PESTICIDE-free

 

 具体的な例をご紹介すると…

種の処理。

 私たちは、病気の予防として、籾種をお湯だけで殺菌。
慣行栽培では、化学農薬2種を混合して行います。

 種を撒く土が異なります。

 無農薬栽培では、焼いただけの清潔な土(焼土)に有機肥料を混ぜたものを用意。
苗は赤ちゃんの頃から、有機肥料を自分で分解して吸収する練習を行っていきます。

 慣行栽培では、専用の培養土を使用。
苗にとって効率よく栄養が吸収しやすい化成肥料と、土壌の水分分布を均一にするため、撥水効果を弱める界面活性剤が含まれています。

 話が逸れますが、慣行栽培方式(化成肥料)で育てた苗を、有機栽培方式(有機肥料)の田んぼで育てても、上手く成長しない理由は、ご想像が容易いかと思います。

 人間の子供同様、幼稚園児がいきなり小学校にはついていけません。
(網本先生は、これに気付くまで6年間失敗続き。米作りで無収入だったとか…今や20年のベテラン!)

種を撒く時期も、育てる環境も異なります。

慣行栽培での苗づくりは、3月下旬。
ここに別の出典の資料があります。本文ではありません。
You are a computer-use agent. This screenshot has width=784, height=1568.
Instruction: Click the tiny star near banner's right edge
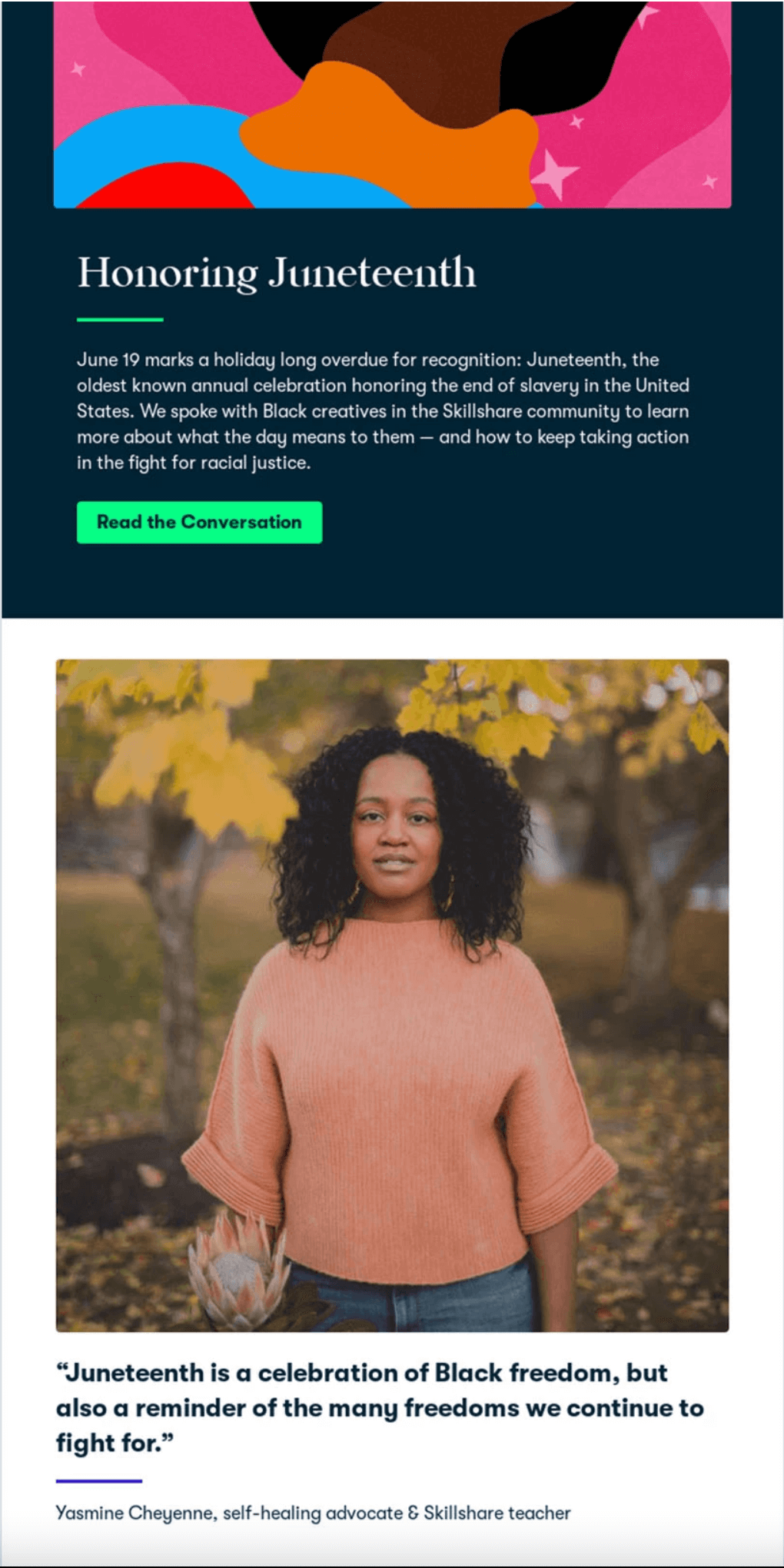click(709, 181)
桜の蕾が膨らんだ頃、各家庭の庭先で種まきがスタートします(3月20日)。
その後、ビニールハウス(25度)の中で育苗が行われ、3週間程で稚苗サイズ(2.5葉)になってから、田植えが行われました。
(ご近所さんは、4月9日、遅い方でも4月20日に完了)

 私たちは、4月7日に種まきをし、田植えは5月21日。
成苗(4.5葉)まで育てるのに、1か月以上じっくりかけました。

 理由は、露地で栽培し、外気に当てながら、人間が夏に向かって暑さに体を段々と慣らしていくのと同じように育てる為。
並びに、田植え後の除草管理を軽減するため、稲を植えた後に「深水管理」という技法を用いる為です。

 大規模稲作農家は、限られたスペースで効率よく、回転率を上げる苗づくりの技術が必要となります。
反面、デメリットになってしまうのが、稲は急いで体を作ろうとするあまり、細胞壁が薄くなる。
ひょろひょろっと(徒長)してしまうのですね。

 さらには、ぬくぬくと25度のハウス内で育っていたのに、いきなり春先の低い水温と気温の田んぼに放り込まれることで、ストレスが発生。
根が土に活着するのにも時間がかかり、新しい環境への適応するまで生育が滞ります

 デリケートに育った苗には、田んぼという大自然の中でも生き残れるように、病気や害虫から守る農薬で守ってあげます。
 しかし、これがまた癖になるというか…。元来、稲には自分を病気から守るためのバリア機能が備わっているのですが、農薬は稲にピタッとくっつく必要がある為、界面活性剤でそのバリアを破壊します。
強い洗剤を使い続けて、手荒れをした経験がある方は、お分かりいただけると思います。使用を止めない限り、改善されませんよね。

 農薬がずっと残り続けていても心配になりますが…、JCPA農薬工業会のHPによると「農薬は、降雨により洗い流されたり(どこへ行くのでしょう?)、太陽光や微生物の分解により短期間の間に減少・消失。また、吸収された農薬成分は植物体内で分解されて減少する」とでも紹介されおり、個人的にはもののあわれを感じます。

 厳しく育てた有機栽培の苗たちは、というと…。

 外気に体を慣らしながらマイペースに成長。
移植する時には田んぼは20度を越え、心地よい温度。
すぐに根を活着させ、ぐんぐん土から栄養を吸収していきます。

 並びに、田植え前には水を1か月間張っておき生き物を呼び込んでおくのですが、農薬を使用しないことで、益虫をはじめ様々な生き物たちがたくさん住みつきます。彼らが動き回ると、水が濁り、遮光となり、雑草の発芽を抑制します。